*LIST OF TASKS:*
a: Translate into German this sentence from the article on the Sckipio and Lantiq G.fast partnership: "The company will tape out and sample a single-channel device for customer premises equipment (CPE) in 1Q15."
b: Write out the passage of the Sckipio G.fast article starting at "Sckipio’s founders, who" and ending at "hybrid fiber-coax infrastructure.", word for word.

═════ SOURCE DOCUMENT

Sckipio Partnership With Lantiq Brings G.fast to GPON, VDSL2 Suite

November 10, 2014

By Loring Wirbel


Sckipio is sampling a chipset for distribution-point implementations of G.fast (G.9700/G.9701), the new International Telecommunication Union (ITU) standard for 1Gbps over 250 meters of copper. The company will tape out and sample a single-channel device for customer premises equipment (CPE) in 1Q15. Both the CP1000 for CPE and the DP3000 for multiport distribution-point units (DPUs) consist of a DSP processor and an analog front end (AFE), which integrates a line driver.

Broadcom, long considered Sckipio’s toughest competitor, demonstrated a DSP/AFE combination chipset for G.fast at the recent Broadband World Forum (BWF). The DPU-oriented BCM65200 and BCM65900 are sampling now, building on Broadcom’s central-office DSL designs. The company’s original ADSL2+/VDSL2 residential-gateway SoC (BCM63138) is in full production, but a new version is sampling to select customers with small silicon changes and upgraded firmware that add G.fast support. Broadcom insists that for both DPUs and CPE, designs that combine aspects of xDSL and G.fast will enable the easiest transition to faster services.

By contrast, Sckipio says it avoided spinning its processor architecture and vectoring methods from original VDSL designs, instead purpose-building them to achieve optimum power for TDD-based bundles dominated by G.fast. Signaling its belief that G.fast complements VDSL2 and GPON, the company agreed to a design and marketing pact with Lantiq; this pact covers the latter company’s latest GPON and VDSL designs.

Sckipio touts G.fast as incurring inherently lower operational and capital costs because the technology uses time-division duplexing instead of VDSL’s frequency-division duplexing. The four-port DP3000 chipset uses vectoring, a far-end-crosstalk cancellation method, to support as many as 64 subscribers per DPU. Although Broadcom touted the six-port capability of its BCM65200, its reference design at the BWF used two chips to support eight ports because, to date, on-chip vectoring extends to only four ports.

Sckipio’s founders, who came from home-networking specialist CopperGate, raised an initial $10 million in Series A funding with the explicit intent of bypassing xDSL technologies to pursue gigabit twisted-pair modulation. Company principals helped steer the G.fast standard to frequency bands and noise floors that could support 4K HD video over unshielded twisted pair in the final 250 meters to the residence. Absent such a goal, according to Sckipio, the local exchange carrier would lose broadband business to any cable-TV multisystem operator (MSO) with hybrid fiber-coax infrastructure.

══════════
═════ MATERIAL

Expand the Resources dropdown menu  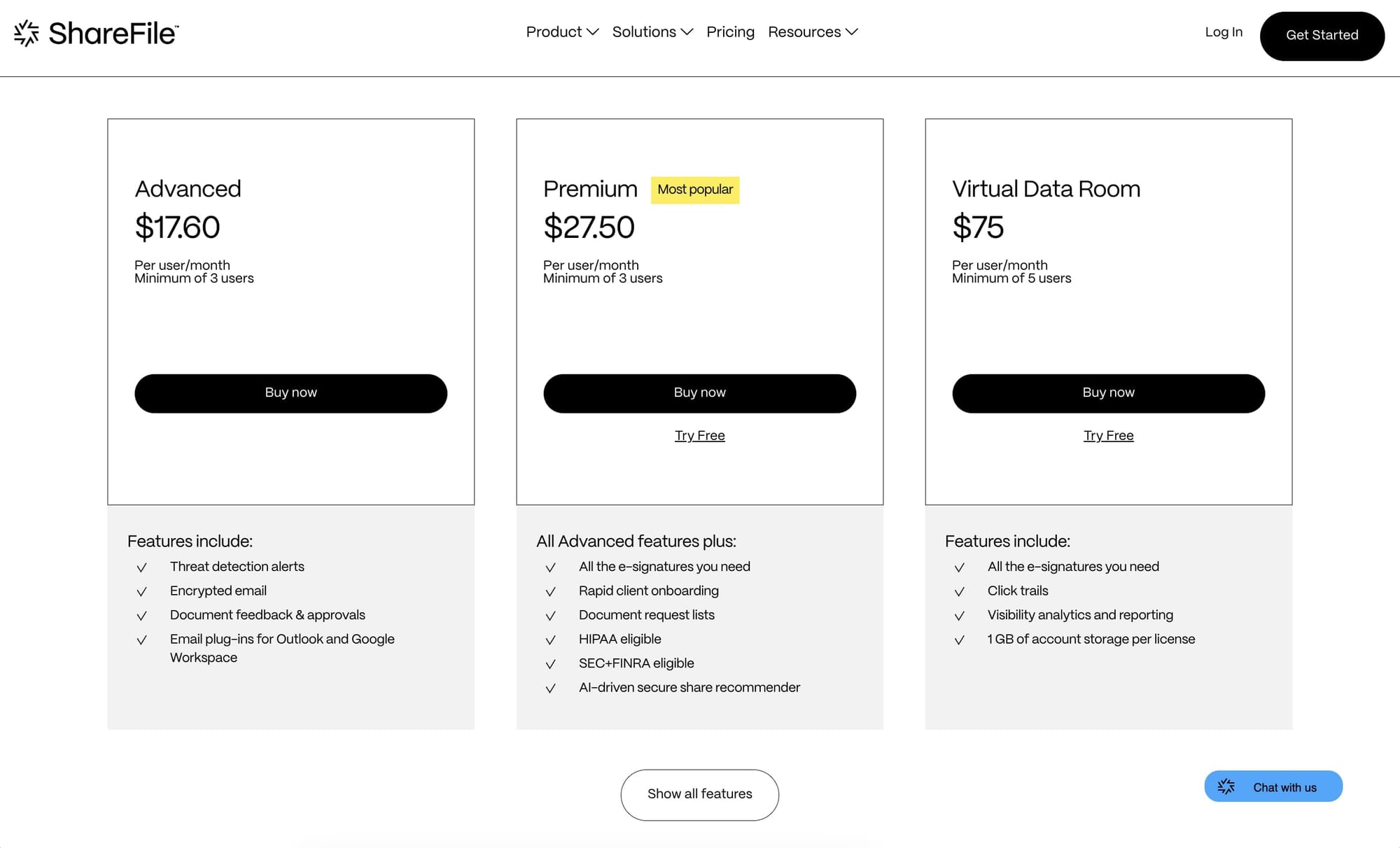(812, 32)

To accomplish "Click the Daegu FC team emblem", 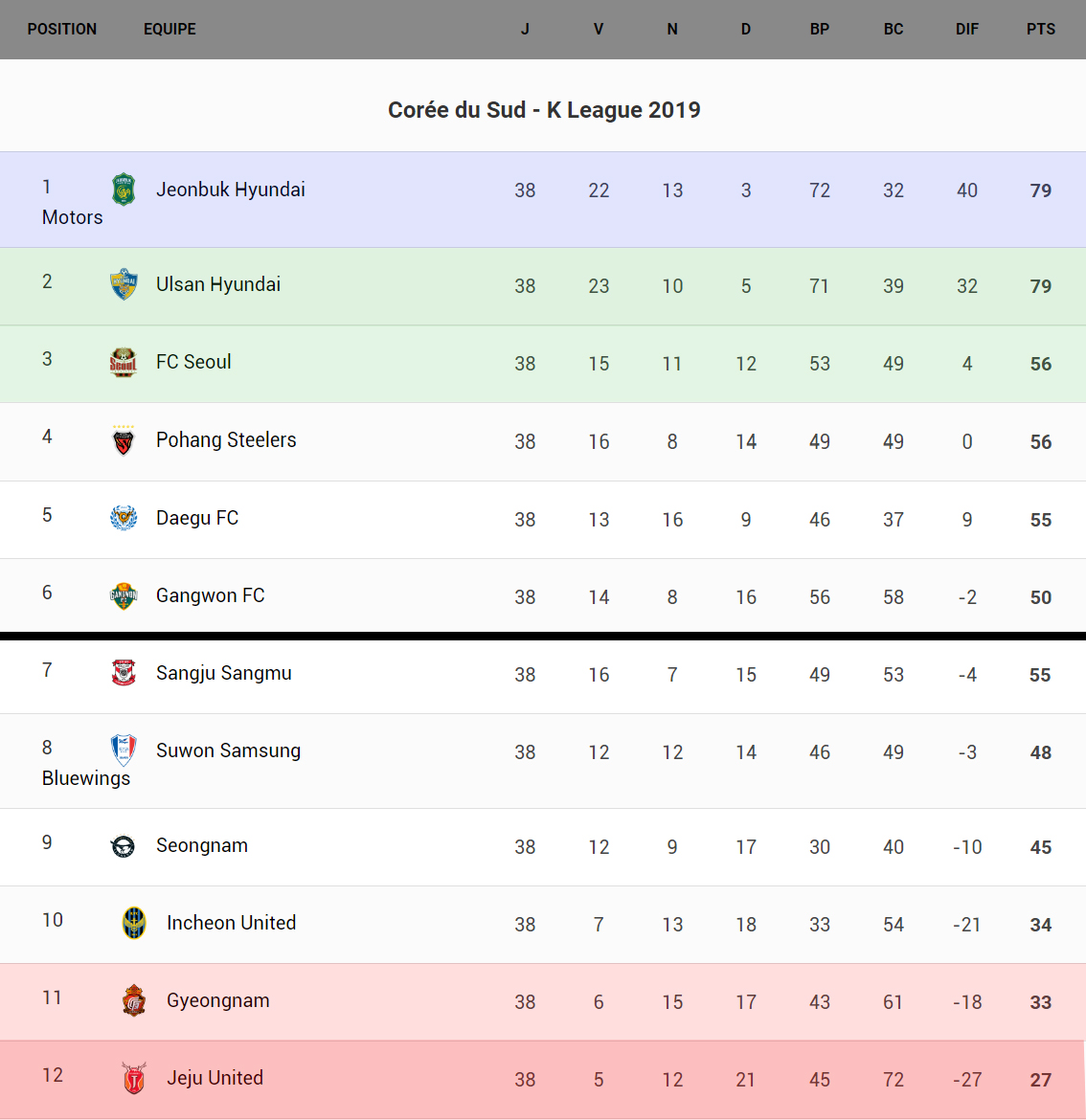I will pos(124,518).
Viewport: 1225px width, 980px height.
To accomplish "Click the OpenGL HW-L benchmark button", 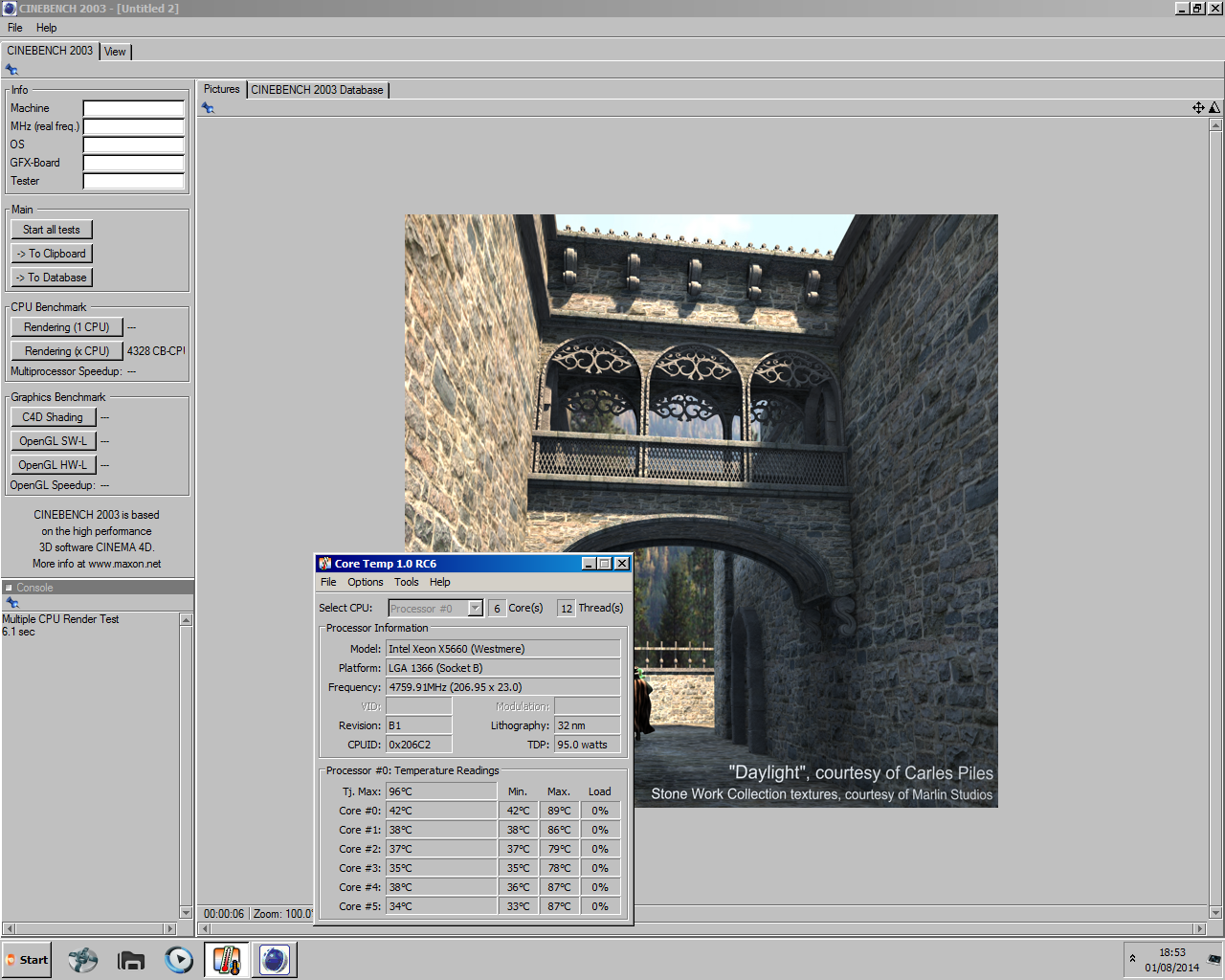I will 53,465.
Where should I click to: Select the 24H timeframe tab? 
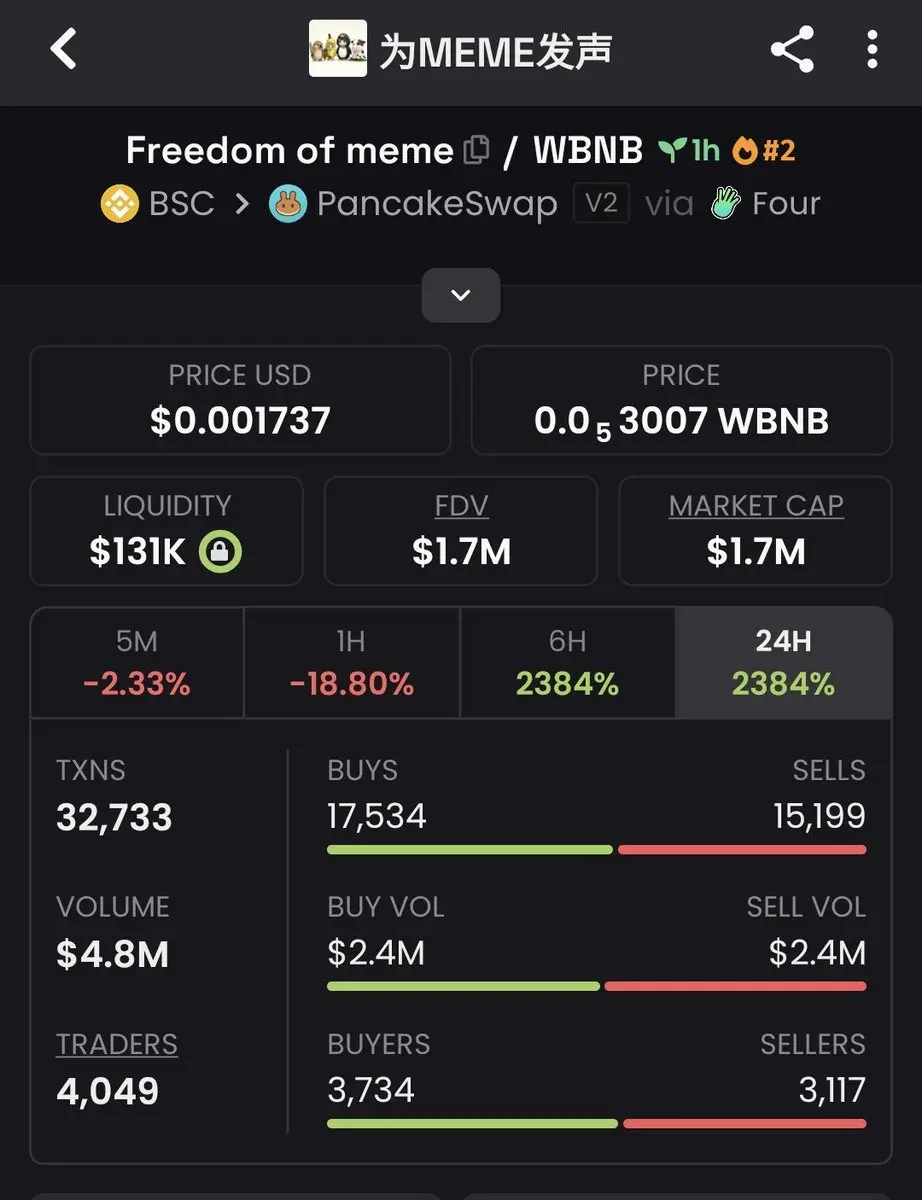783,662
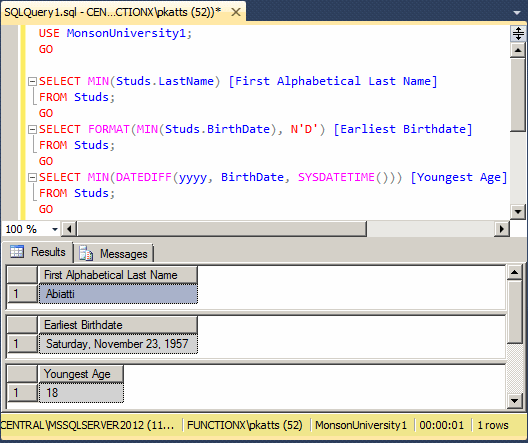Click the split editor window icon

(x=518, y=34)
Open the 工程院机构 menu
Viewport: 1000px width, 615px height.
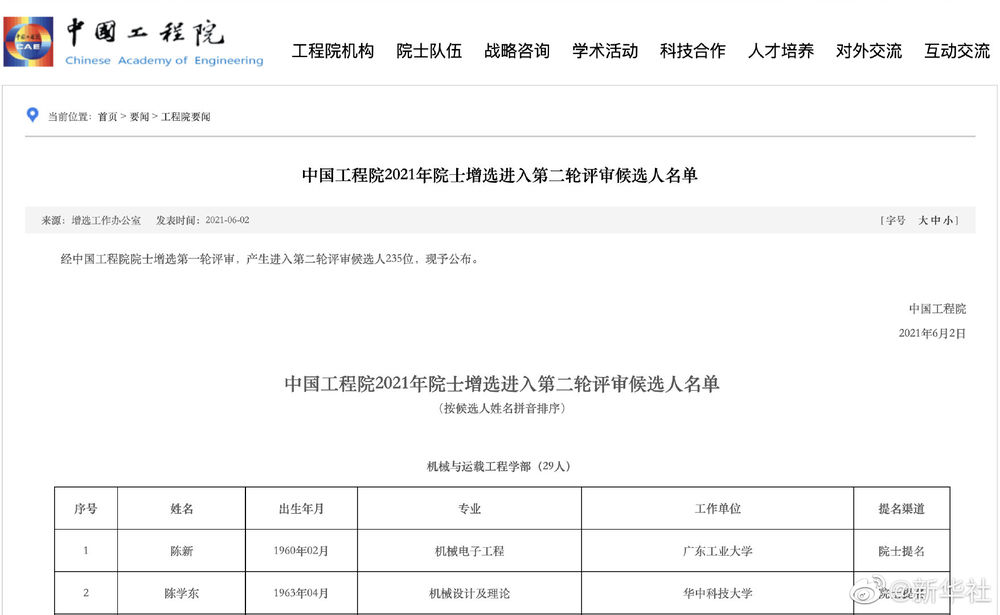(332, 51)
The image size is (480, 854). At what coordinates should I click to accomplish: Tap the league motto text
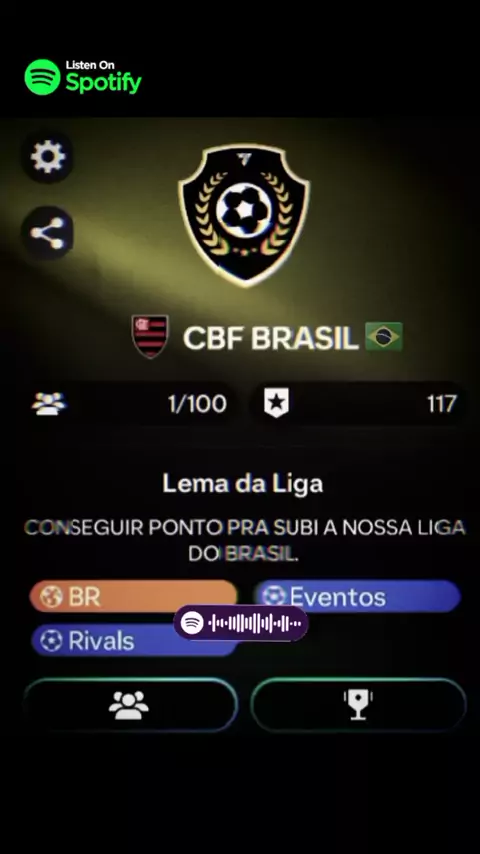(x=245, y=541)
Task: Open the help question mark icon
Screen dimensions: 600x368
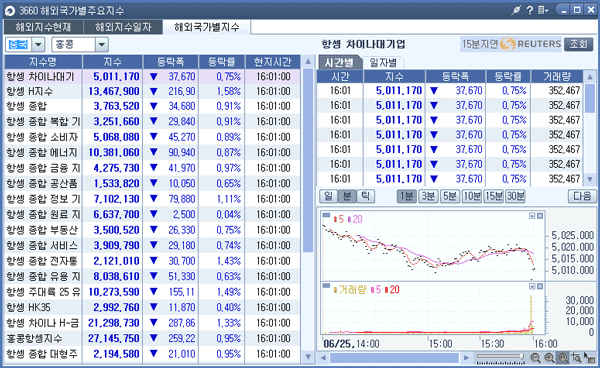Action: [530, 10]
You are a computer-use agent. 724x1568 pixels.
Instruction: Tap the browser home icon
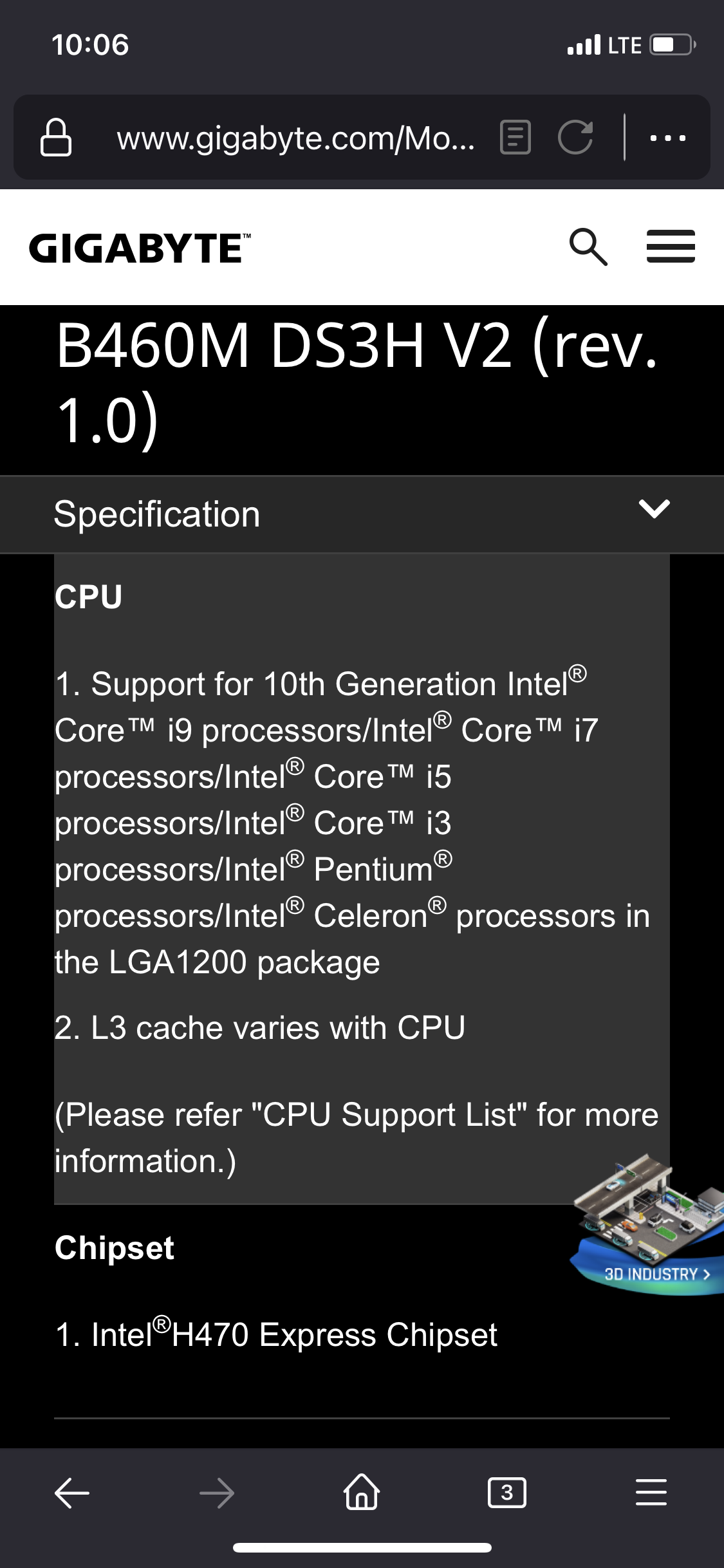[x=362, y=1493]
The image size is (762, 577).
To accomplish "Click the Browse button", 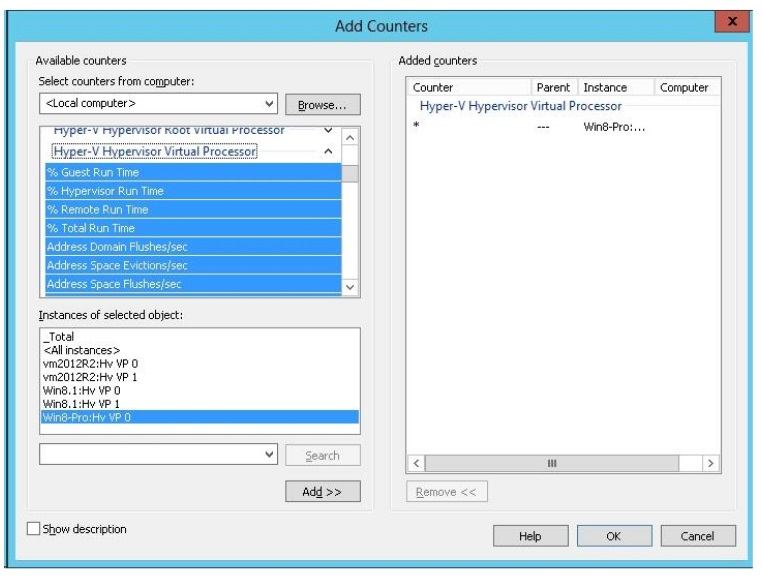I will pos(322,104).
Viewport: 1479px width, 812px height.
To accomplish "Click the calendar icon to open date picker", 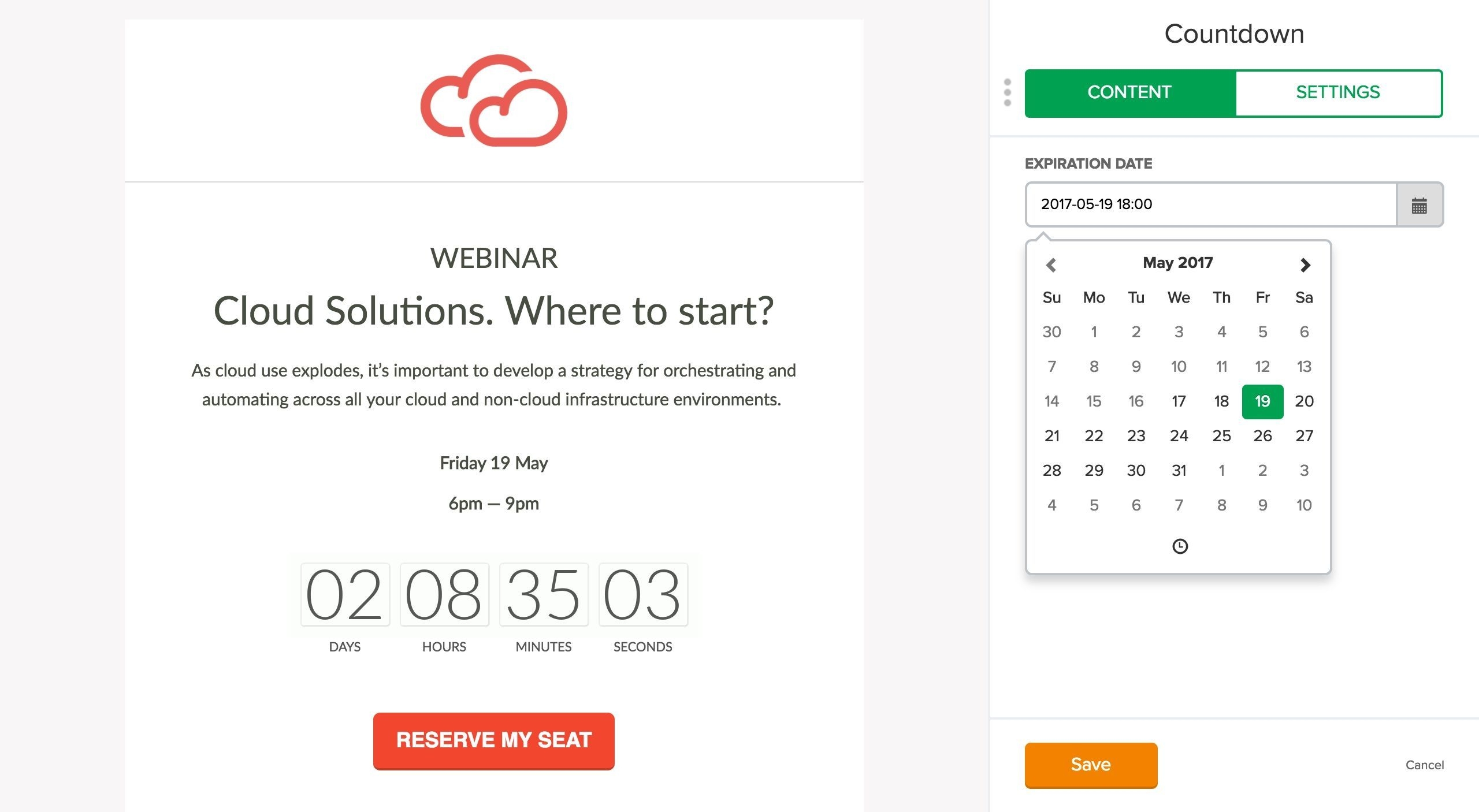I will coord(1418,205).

══════════

*ANSWERS IN ORDER:*
a: Das Unternehmen wird im ersten Quartal 2015 das Tape-out eines Einkanalbausteins für Teilnehmerendgeräte (CPE) durchführen und Muster davon ausliefern.

b:
Sckipio’s founders, who came from home-networking specialist CopperGate, raised an initial $10 million in Series A funding with the explicit intent of bypassing xDSL technologies to pursue gigabit twisted-pair modulation. Company principals helped steer the G.fast standard to frequency bands and noise floors that could support 4K HD video over unshielded twisted pair in the final 250 meters to the residence. Absent such a goal, according to Sckipio, the local exchange carrier would lose broadband business to any cable-TV multisystem operator (MSO) with hybrid fiber-coax infrastructure.